The 'heartsink patient' (or 'Falling down the rabbit hole')
I suspect I am now becoming what doctors call a 'heartsink patient'. Why? Put simply...because I am dealing with a 'heartsink health service'. I doubt I need to give you details, anyone, whether in the UK or abroad, knows all too well what happens when you go from being a person to being a patient...you enter into a sort of alternative universe, an Alice in Wonderland world full of looking glass people and situations.
There are the peculiar treatments ('eat me' and 'drink me') that dull the senses and confuse the mind. There are healthcare professionals who say one thing and then another. There are bureaucratic hoops to jump through. And there are the periods of seemingless endless waiting...
The result : you can retreat like the dormouse in Alice in Wonderland, or you can become more assertive, which of course, can be easily misinterpreted by those whose help you seek, and you start to provoke the 'heartsink' feeling when they see you.
I hope I'm wrong. I hope the healthcare professionals I am relying on to help me still see me not just a patient.
As individuals, they all seem to want sincerely to help. They are working in a system that is over-stretched and under-resourced. As a doctor myself, I know how hard it is to work the way one really wants to within the constraints of the health service.
So there is no-one particularly at fault here, but I still feel like I've fallen down the rabbit hole!

══════════

→ **TASKS AND EXERCISES**
A – Write out the passage from the text on the "heartsink patient" word for word, from "There are the peculiar" up to and including "the health service.".
B – In the text on the "heartsink patient," what profession does the writer say they have?

══════════

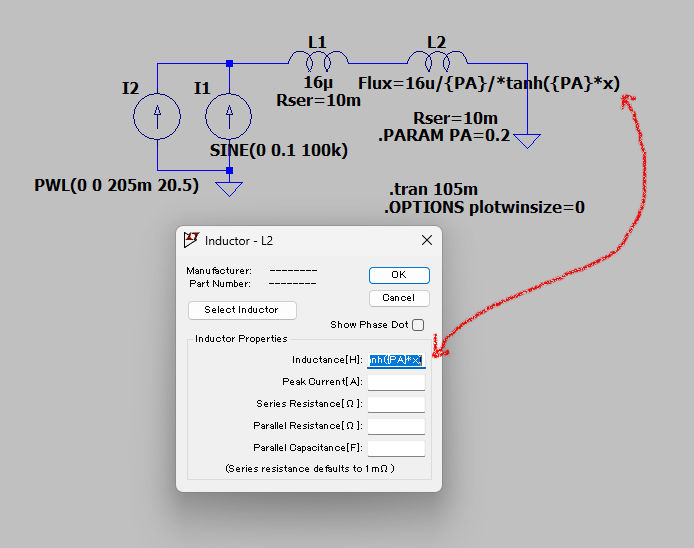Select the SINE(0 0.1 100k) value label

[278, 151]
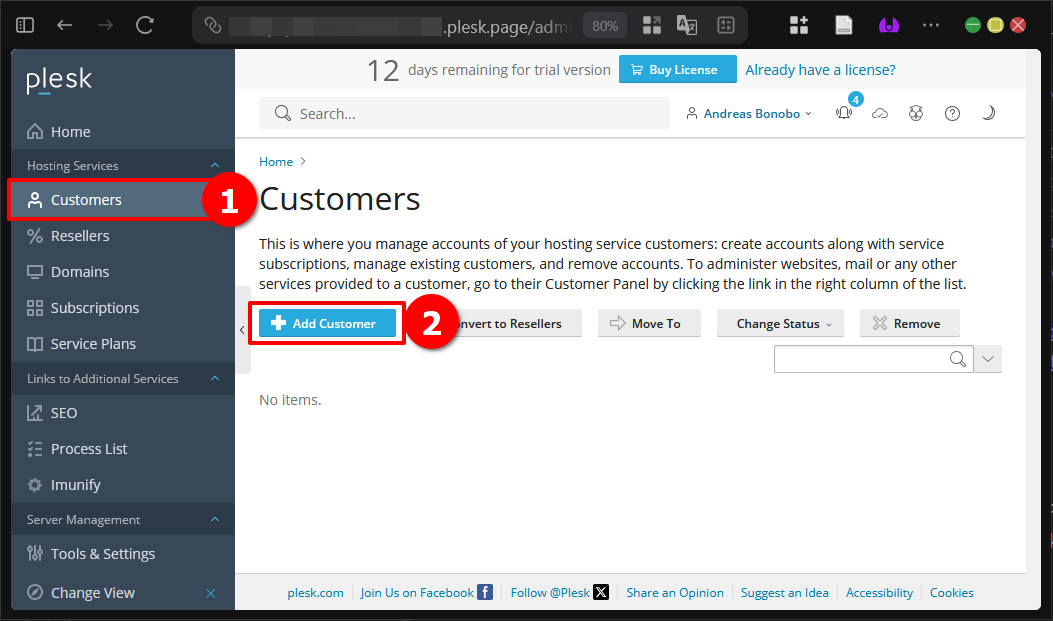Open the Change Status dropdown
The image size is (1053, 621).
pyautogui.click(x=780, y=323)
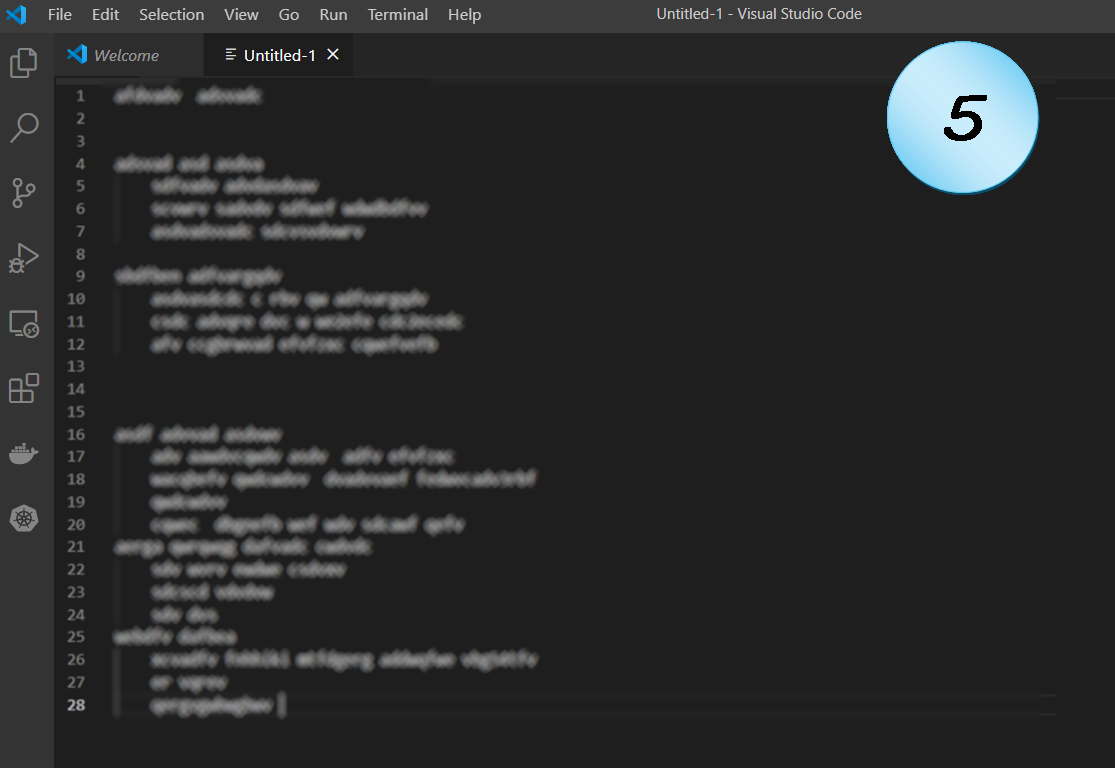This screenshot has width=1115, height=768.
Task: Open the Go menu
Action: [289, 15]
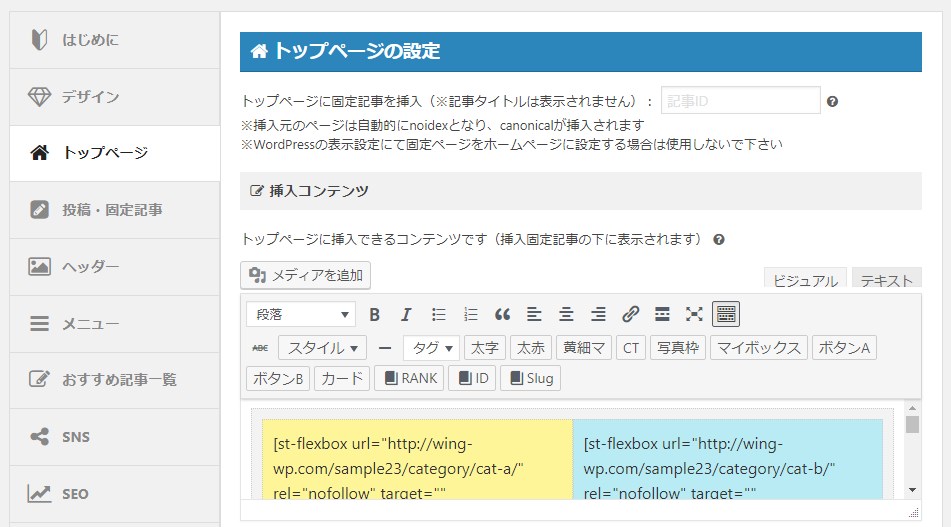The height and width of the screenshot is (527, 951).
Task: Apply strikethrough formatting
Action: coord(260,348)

══════════

→ **ANSWERS FOR THE EXERCISE**
A –
There are the peculiar treatments ('eat me' and 'drink me') that dull the senses and confuse the mind. There are healthcare professionals who say one thing and then another. There are bureaucratic hoops to jump through. And there are the periods of seemingless endless waiting...
The result : you can retreat like the dormouse in Alice in Wonderland, or you can become more assertive, which of course, can be easily misinterpreted by those whose help you seek, and you start to provoke the 'heartsink' feeling when they see you.
I hope I'm wrong. I hope the healthcare professionals I am relying on to help me still see me not just a patient.
As individuals, they all seem to want sincerely to help. They are working in a system that is over-stretched and under-resourced. As a doctor myself, I know how hard it is to work the way one really wants to within the constraints of the health service.

B – The writer is a doctor.